---------- Text shown ----------

Every MERGE, INSERT, or DELETE against an Iceberg table creates a new snapshot. A snapshot is a pointer to the set of data files that represent the table at that point in time. Iceberg uses a copy-on-write strategy: when a MERGE updates 5 records in a Parquet file containing 1000 records, Iceberg writes a new file with all 1000 records (5 updated, 995 unchanged), and the new snapshot points to the new file. The old file is not deleted; it becomes an "orphan" no longer referenced by any current snapshot.
Over time, this creates two problems: snapshot accumulation (metadata grows with every write) and orphaned files (old data files that waste storage). In production, address these with:
- Snapshot expiration:
ALTER TABLE ... EXECUTE expire_snapshots(retention_threshold => '7d')removes snapshots older than the threshold, keeping metadata lean. - Orphan file removal: After expiring snapshots, clean up their unreferenced data files with
ALTER TABLE ... EXECUTE remove_orphan_files(retention_threshold => '7d'). - Compaction: Frequent small writes (like the 30-minute MERGE) create many small files.
ALTER TABLE ... EXECUTE optimizerewrites them into fewer, larger files, improving query performance.

---------- Excerpted records ----------

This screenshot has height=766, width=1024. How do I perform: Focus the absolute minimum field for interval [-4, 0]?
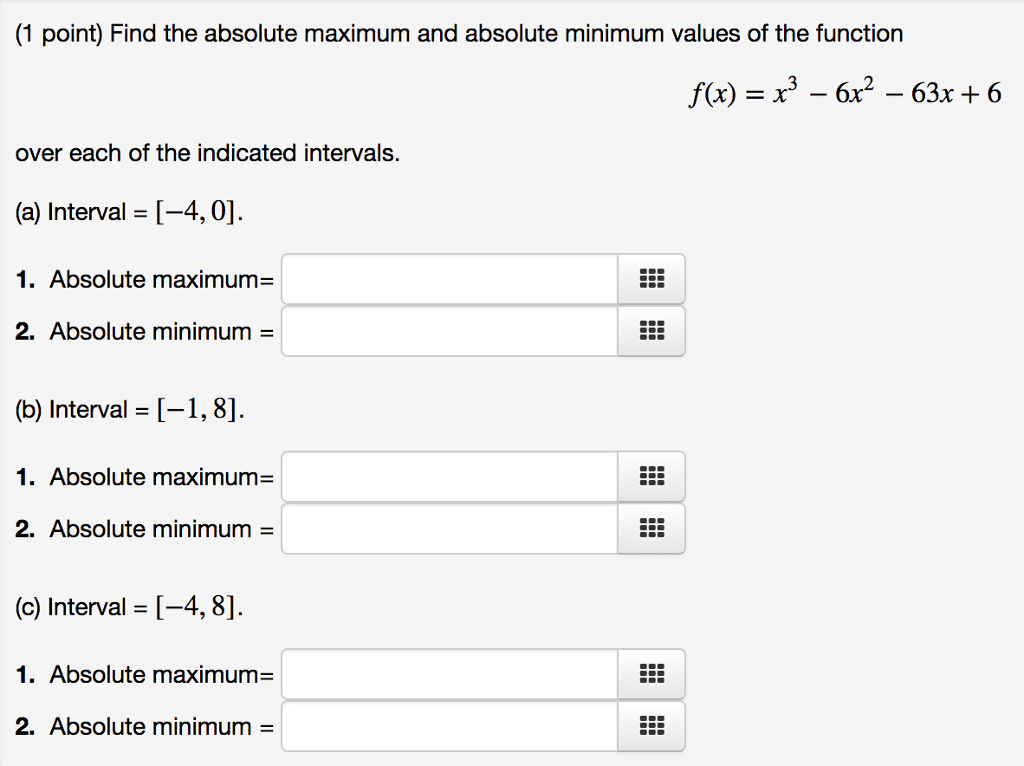point(450,331)
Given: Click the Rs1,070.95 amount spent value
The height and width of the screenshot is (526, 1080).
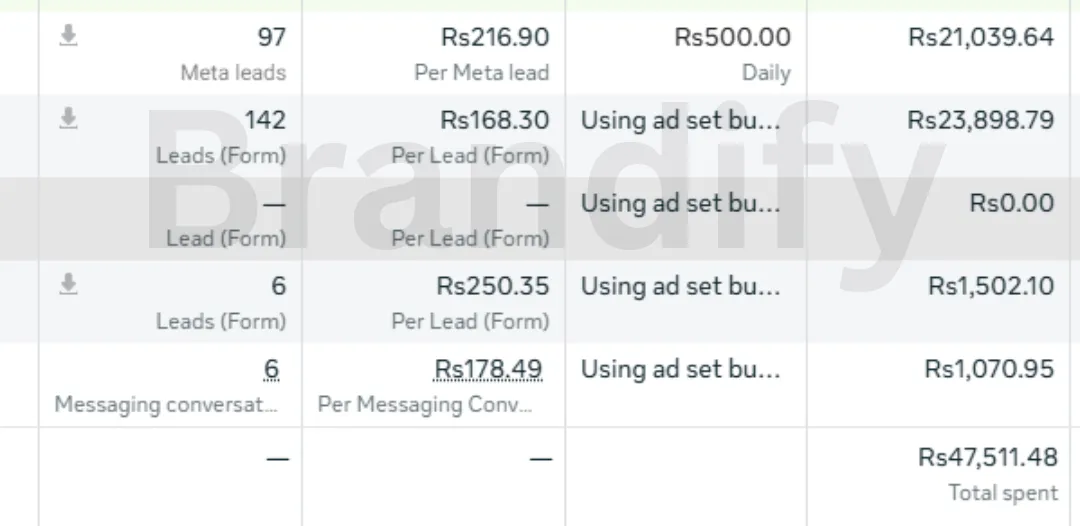Looking at the screenshot, I should (x=989, y=369).
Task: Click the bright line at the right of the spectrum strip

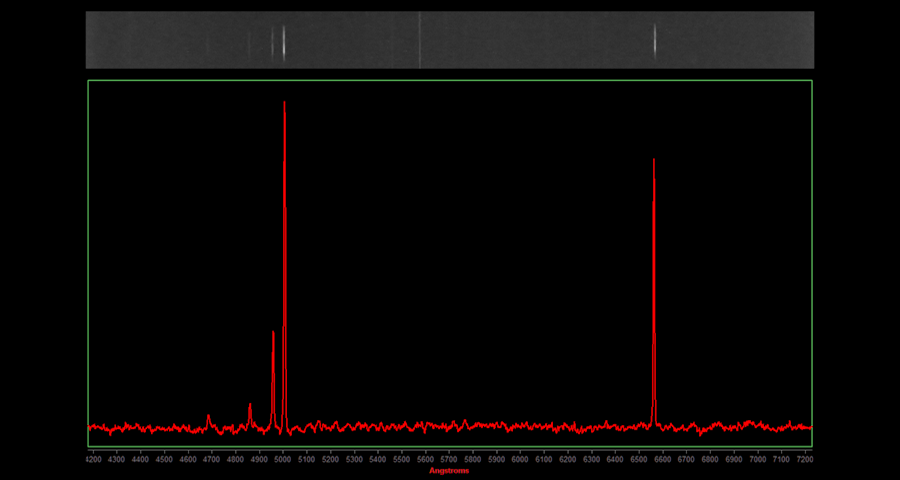Action: coord(655,41)
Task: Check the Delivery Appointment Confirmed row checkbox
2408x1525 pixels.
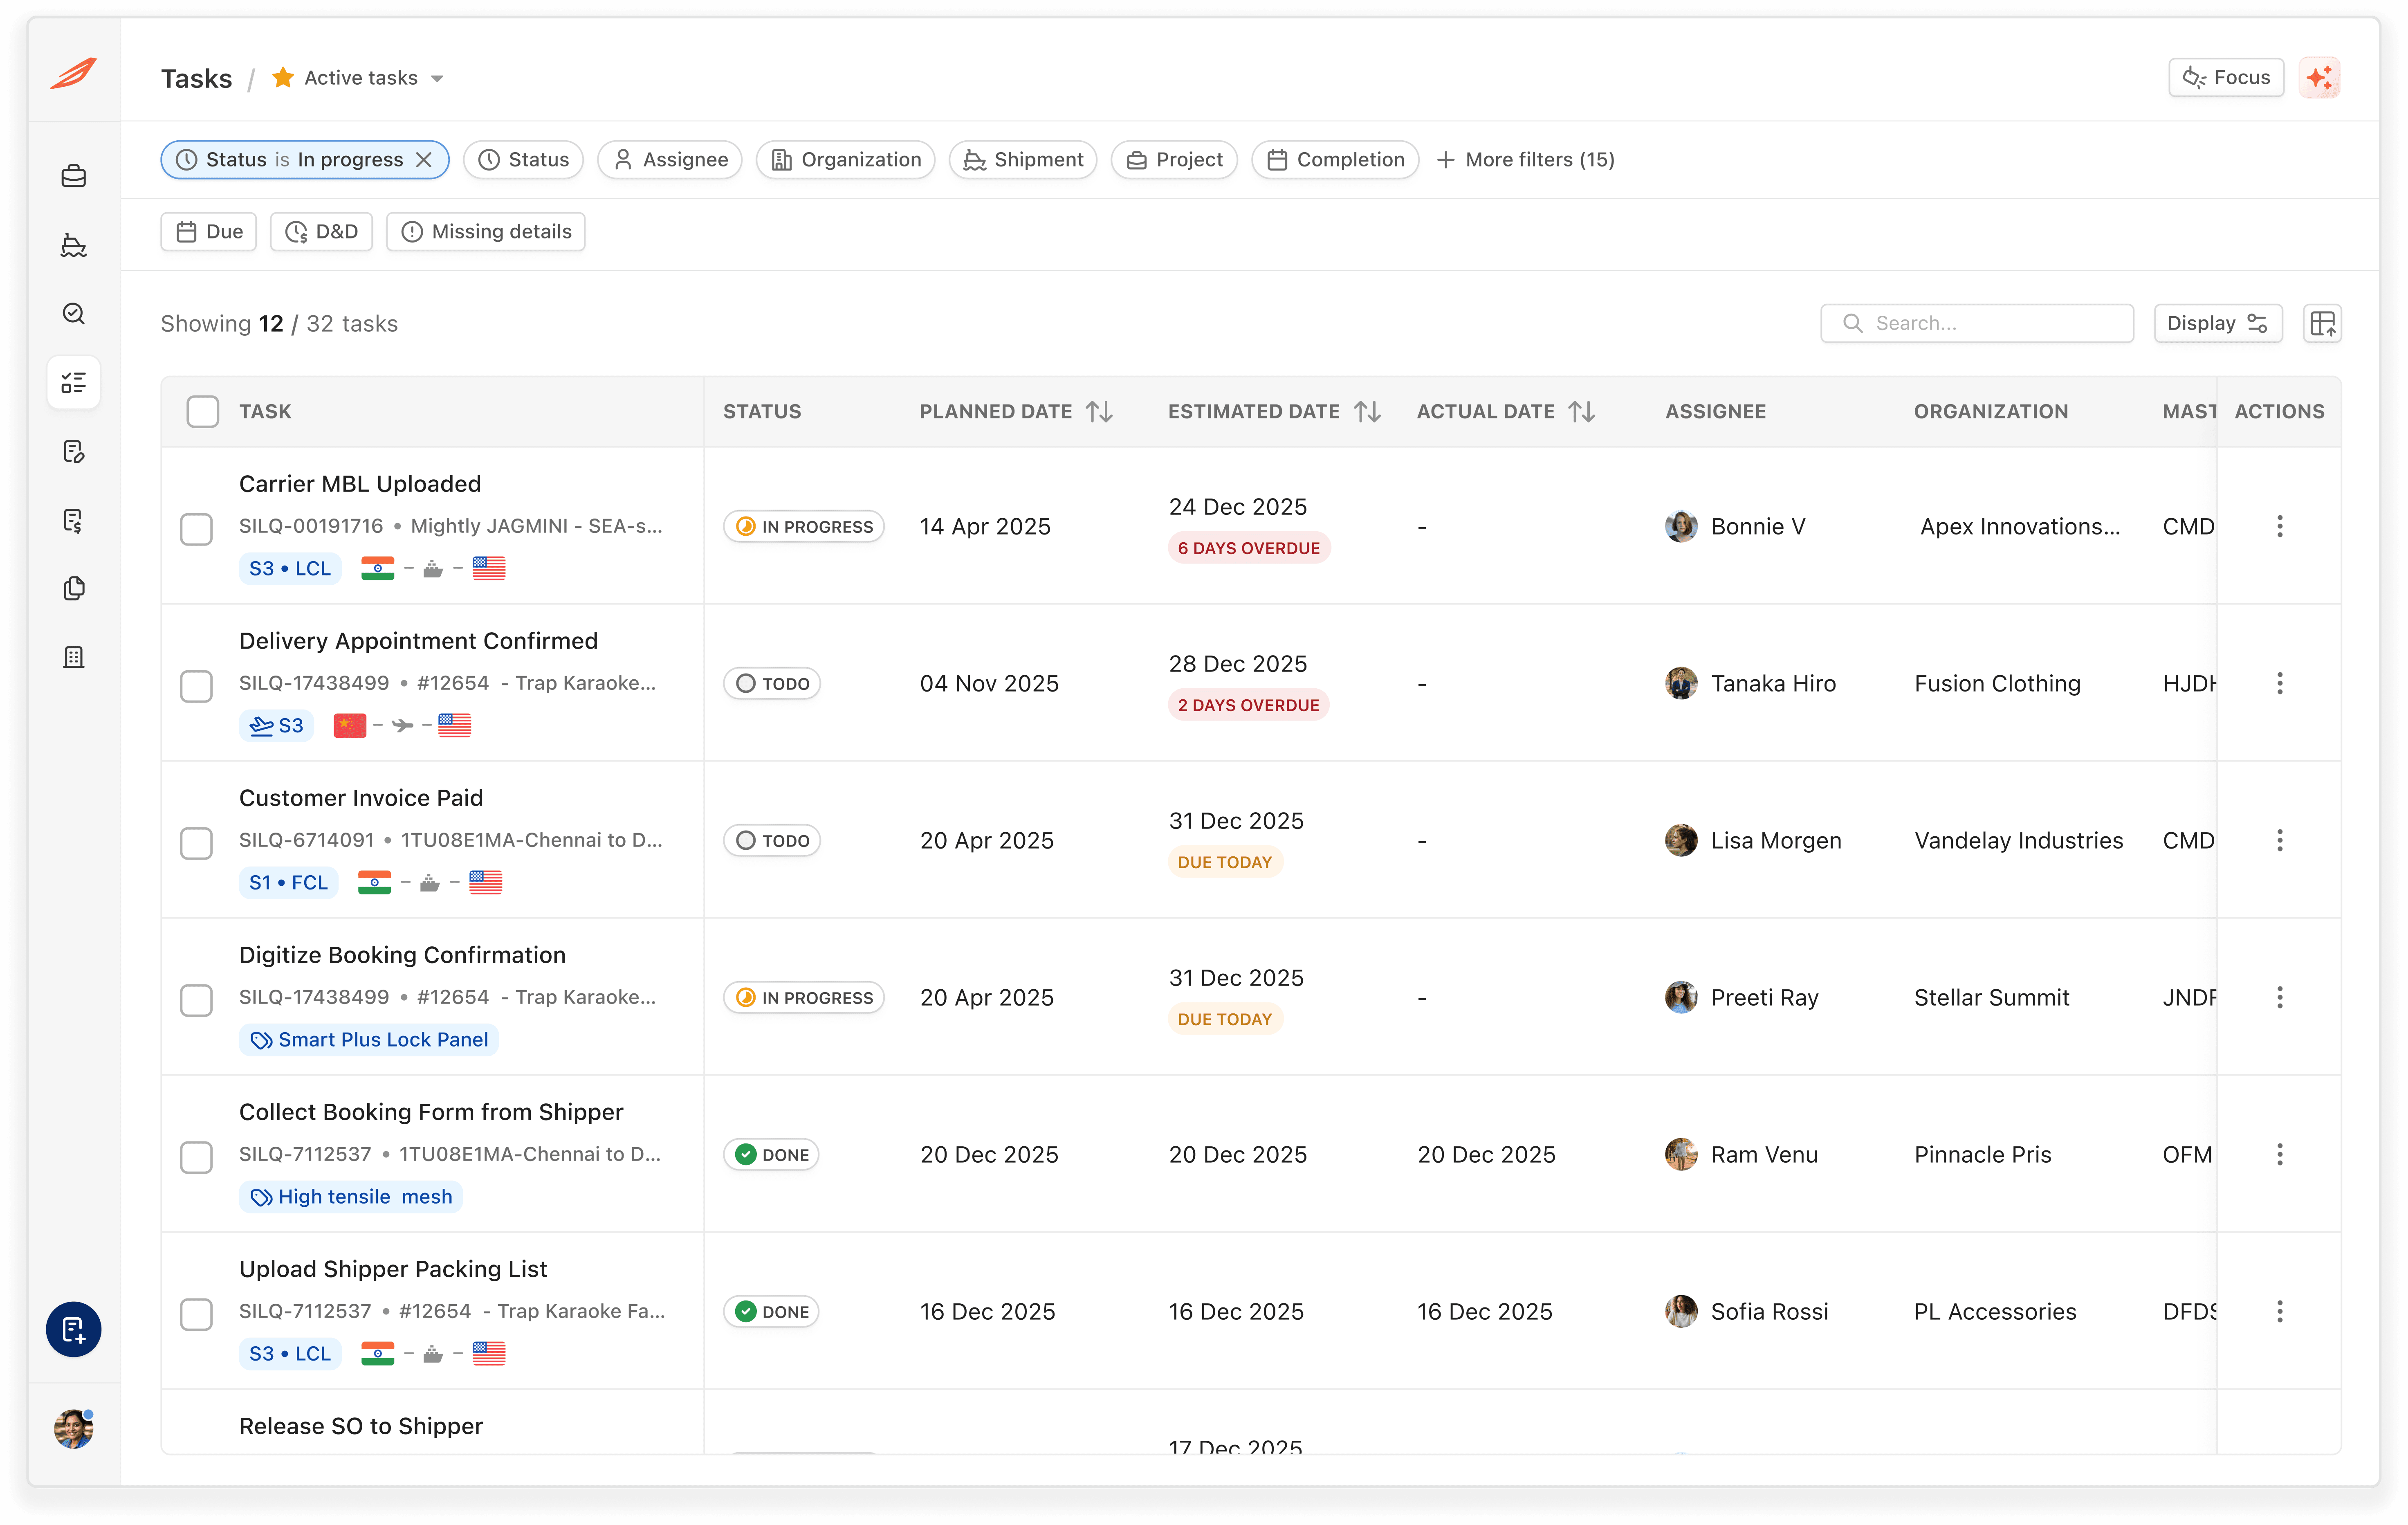Action: (196, 686)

----------

Copy the passage on Iceberg snapshot maintenance in full, with no changes. The items have no connection to the passage on Iceberg snapshot maintenance.

Every MERGE, INSERT, or DELETE against an Iceberg table creates a new snapshot. A snapshot is a pointer to the set of data files that represent the table at that point in time. Iceberg uses a copy-on-write strategy: when a MERGE updates 5 records in a Parquet file containing 1000 records, Iceberg writes a new file with all 1000 records (5 updated, 995 unchanged), and the new snapshot points to the new file. The old file is not deleted; it becomes an "orphan" no longer referenced by any current snapshot.
Over time, this creates two problems: snapshot accumulation (metadata grows with every write) and orphaned files (old data files that waste storage). In production, address these with:
- Snapshot expiration:
ALTER TABLE ... EXECUTE expire_snapshots(retention_threshold => '7d')removes snapshots older than the threshold, keeping metadata lean. - Orphan file removal: After expiring snapshots, clean up their unreferenced data files with
ALTER TABLE ... EXECUTE remove_orphan_files(retention_threshold => '7d'). - Compaction: Frequent small writes (like the 30-minute MERGE) create many small files.
ALTER TABLE ... EXECUTE optimizerewrites them into fewer, larger files, improving query performance.